Supplied text —

In the Profiler, I have my two factors. I have my temperature of the device and the time of interest. Let's say there's an industry standard, and the industry standard is I need to know the reliability at 150 degrees C. Also, we want to know how long it's going to last after 5 years, or what the probability of failure is after 5 years. 43,830 hours is 5 years. Using the Profiler, I see that the probability of failure is about 5 times 10 to minus 22, and the upper bound there is about 0.001. Then I can do the same thing for mode B. Here, mode B, I'm going to treat all of the mode A failures as censored, and I have only mode B failures.

When I do that, again, under the same conditions, my probability of failure is very small, 4 times 10 minus 89, and my upper bound is about 1 times 10 minus 17. Compared to mode A, mode A had an upper bound more like 1 times 10 minus 3. Mode B looks like it's very, very small, but probability of failure due to mode B is much, much smaller than mode A. It looks like mode A is really dominating at lower temperature or at use conditions. I'm going to show some more of this in a little bit.

Work to be completed — For each statement, say yes or no on whether it agrees with the Profiler walkthrough, and quote the words that decide it. 1. The industry standard calls for the reliability at 150 degrees C. 2. The walkthrough gives 43,830 hours as 10 years. 3. Mode A appears to dominate at lower temperature.

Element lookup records
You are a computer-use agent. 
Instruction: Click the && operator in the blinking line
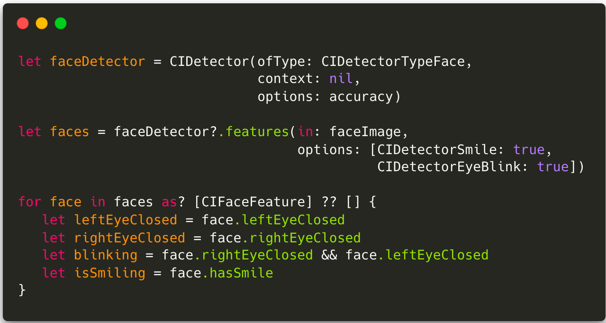coord(329,255)
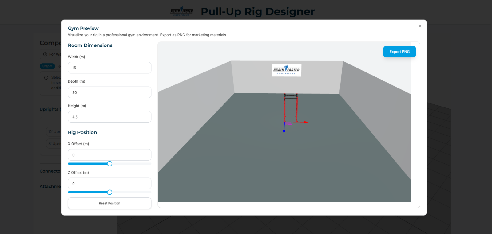Image resolution: width=492 pixels, height=234 pixels.
Task: Expand the Attachments section
Action: pyautogui.click(x=50, y=186)
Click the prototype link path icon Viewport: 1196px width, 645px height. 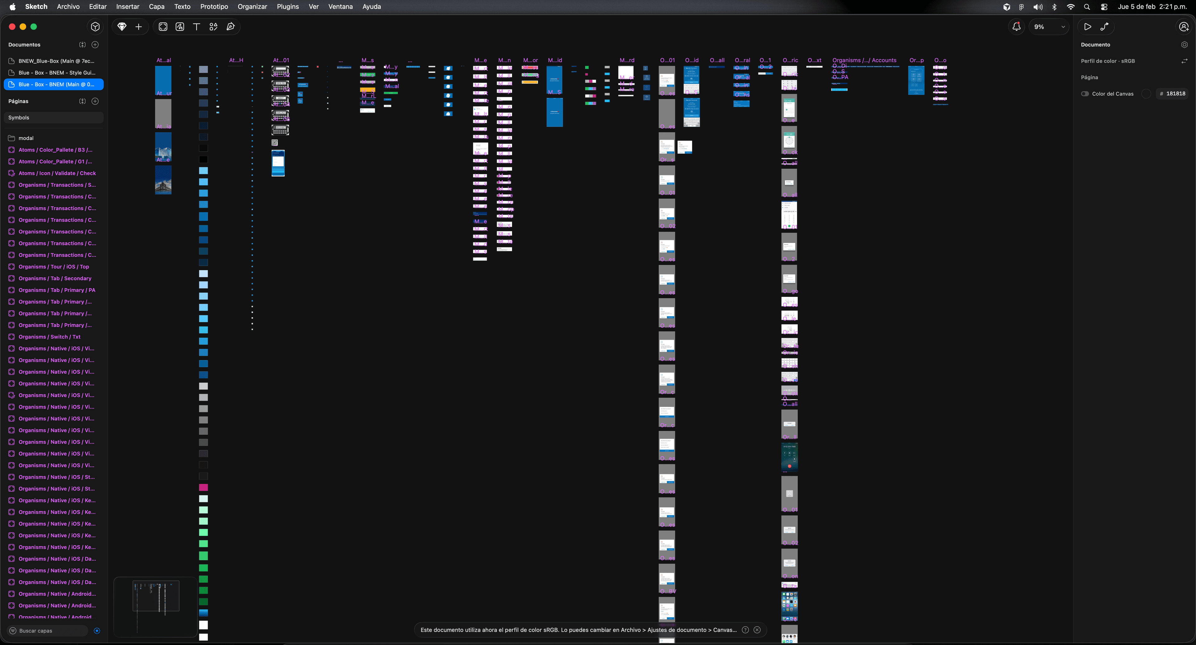click(1105, 27)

Answer to the exercise —
1. Yes: "the industry standard is I need to know the reliability at 150 degrees C."
2. No: "43,830 hours is 5 years."
3. Yes: "It looks like mode A is really dominating at lower temperature or at use conditions."